When dealing with performance problems of programs involving a large amount of numerical operations, an HPC programmer has to know the existence of specifically developed numerical libraries, and how to use them. Their high scalability and portability can be of great help, since they can save a good amount of computing time and memory, and avoid the effort of having to think and implement functions already covered by one of such libraries.
In this course, some of the most important numerical libraries for HPC will be presented: In particular, libraries for Linear Algebra (Scalapack and others), Fast Fourier Transform (FFTW and others) will be covered in depth and an introduction to scientific computation using PETSc will be presented. Moreover an introduction to the Adaptive Mesh Refinement (AMR) method and its implementation will be covered. Time for practice is also scheduled.

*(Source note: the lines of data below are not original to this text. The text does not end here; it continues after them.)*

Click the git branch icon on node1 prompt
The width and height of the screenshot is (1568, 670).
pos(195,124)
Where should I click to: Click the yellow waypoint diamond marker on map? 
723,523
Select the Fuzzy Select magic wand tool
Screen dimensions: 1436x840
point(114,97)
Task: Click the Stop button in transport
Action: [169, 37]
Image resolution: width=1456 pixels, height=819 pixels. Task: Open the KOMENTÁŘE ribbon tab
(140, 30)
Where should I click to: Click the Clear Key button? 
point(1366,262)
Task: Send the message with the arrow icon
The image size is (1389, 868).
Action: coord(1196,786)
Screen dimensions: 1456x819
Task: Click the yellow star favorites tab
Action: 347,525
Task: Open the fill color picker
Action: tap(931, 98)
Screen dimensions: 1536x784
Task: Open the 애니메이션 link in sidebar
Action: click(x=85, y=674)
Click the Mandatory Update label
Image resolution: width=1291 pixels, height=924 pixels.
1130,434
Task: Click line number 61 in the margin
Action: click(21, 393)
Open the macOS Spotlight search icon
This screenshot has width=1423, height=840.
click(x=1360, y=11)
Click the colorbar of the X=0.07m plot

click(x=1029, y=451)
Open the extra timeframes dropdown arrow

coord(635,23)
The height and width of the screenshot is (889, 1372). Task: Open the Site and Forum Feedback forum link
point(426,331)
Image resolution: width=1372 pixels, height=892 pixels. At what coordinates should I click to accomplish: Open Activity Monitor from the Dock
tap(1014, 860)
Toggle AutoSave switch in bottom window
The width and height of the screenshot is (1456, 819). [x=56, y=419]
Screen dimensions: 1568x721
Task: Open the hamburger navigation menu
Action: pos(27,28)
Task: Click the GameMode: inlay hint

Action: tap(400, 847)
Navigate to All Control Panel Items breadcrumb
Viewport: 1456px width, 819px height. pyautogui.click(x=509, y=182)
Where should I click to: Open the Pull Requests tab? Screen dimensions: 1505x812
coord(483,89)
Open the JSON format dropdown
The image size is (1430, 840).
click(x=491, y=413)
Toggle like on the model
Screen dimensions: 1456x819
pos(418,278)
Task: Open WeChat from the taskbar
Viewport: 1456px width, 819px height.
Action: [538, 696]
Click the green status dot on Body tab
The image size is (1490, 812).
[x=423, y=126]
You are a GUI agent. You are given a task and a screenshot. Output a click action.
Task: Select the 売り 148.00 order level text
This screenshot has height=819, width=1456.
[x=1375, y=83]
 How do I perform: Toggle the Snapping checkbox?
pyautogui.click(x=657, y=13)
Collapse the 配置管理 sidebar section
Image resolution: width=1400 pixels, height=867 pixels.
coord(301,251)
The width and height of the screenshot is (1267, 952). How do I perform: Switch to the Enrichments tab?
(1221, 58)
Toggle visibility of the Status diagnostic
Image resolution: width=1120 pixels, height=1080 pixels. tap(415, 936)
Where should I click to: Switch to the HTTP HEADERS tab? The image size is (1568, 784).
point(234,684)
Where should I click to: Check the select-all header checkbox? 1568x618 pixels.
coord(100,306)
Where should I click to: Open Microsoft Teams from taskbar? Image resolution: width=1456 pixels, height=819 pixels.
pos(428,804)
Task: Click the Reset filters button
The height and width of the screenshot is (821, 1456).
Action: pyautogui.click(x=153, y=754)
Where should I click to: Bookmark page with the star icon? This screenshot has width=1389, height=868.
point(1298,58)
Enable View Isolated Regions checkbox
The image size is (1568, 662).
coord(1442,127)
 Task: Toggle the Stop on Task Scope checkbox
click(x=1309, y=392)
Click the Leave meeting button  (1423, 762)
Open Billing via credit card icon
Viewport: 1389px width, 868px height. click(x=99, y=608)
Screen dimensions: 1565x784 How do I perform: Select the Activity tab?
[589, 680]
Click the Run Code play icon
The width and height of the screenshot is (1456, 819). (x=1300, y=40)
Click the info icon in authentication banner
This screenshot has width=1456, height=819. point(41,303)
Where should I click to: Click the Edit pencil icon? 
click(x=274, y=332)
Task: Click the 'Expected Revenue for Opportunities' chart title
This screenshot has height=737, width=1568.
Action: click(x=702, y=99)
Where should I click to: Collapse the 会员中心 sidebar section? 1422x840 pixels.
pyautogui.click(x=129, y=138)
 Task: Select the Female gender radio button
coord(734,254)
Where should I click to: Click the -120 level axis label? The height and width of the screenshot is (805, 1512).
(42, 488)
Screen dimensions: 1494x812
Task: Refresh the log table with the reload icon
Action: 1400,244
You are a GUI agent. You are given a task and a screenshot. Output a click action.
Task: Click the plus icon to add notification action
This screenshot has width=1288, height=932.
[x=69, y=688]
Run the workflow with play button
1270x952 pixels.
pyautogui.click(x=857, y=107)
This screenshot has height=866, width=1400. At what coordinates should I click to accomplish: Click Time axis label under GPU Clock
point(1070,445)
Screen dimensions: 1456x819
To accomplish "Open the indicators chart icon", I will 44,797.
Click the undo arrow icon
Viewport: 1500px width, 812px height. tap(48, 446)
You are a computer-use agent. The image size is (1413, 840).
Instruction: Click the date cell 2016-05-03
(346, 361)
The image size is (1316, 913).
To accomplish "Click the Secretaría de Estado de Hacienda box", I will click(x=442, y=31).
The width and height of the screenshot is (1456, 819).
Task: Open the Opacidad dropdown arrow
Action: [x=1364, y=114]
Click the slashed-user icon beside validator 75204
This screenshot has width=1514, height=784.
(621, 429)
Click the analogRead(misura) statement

Introduction to HPC Numerical libraries. Overview on Fast-Fourier Transforms theory, Parallel Data Distribution (Slab and 2D decompisition). Introduction on FFTW and 2DECOMP&FFT libraries. Introduction to AMR: Numerical Methods and Tools. Overview on (dense and sparse) Linear Algebra Libraries. Overview on numerical libraries for accelerators. Introduction on BLACS and ScaLAPACK libraries. Introduction on PETSc and overview of frameworks built on top of PETSc.
Students and researchers interested in improving the performance of their programs, by exploiting the functionality of the best suited numerical libraries for their code.
Knowledge of a scientific programming language (C/C++, Fortran) , basic notions of parallel programming (MPI and OpenMP).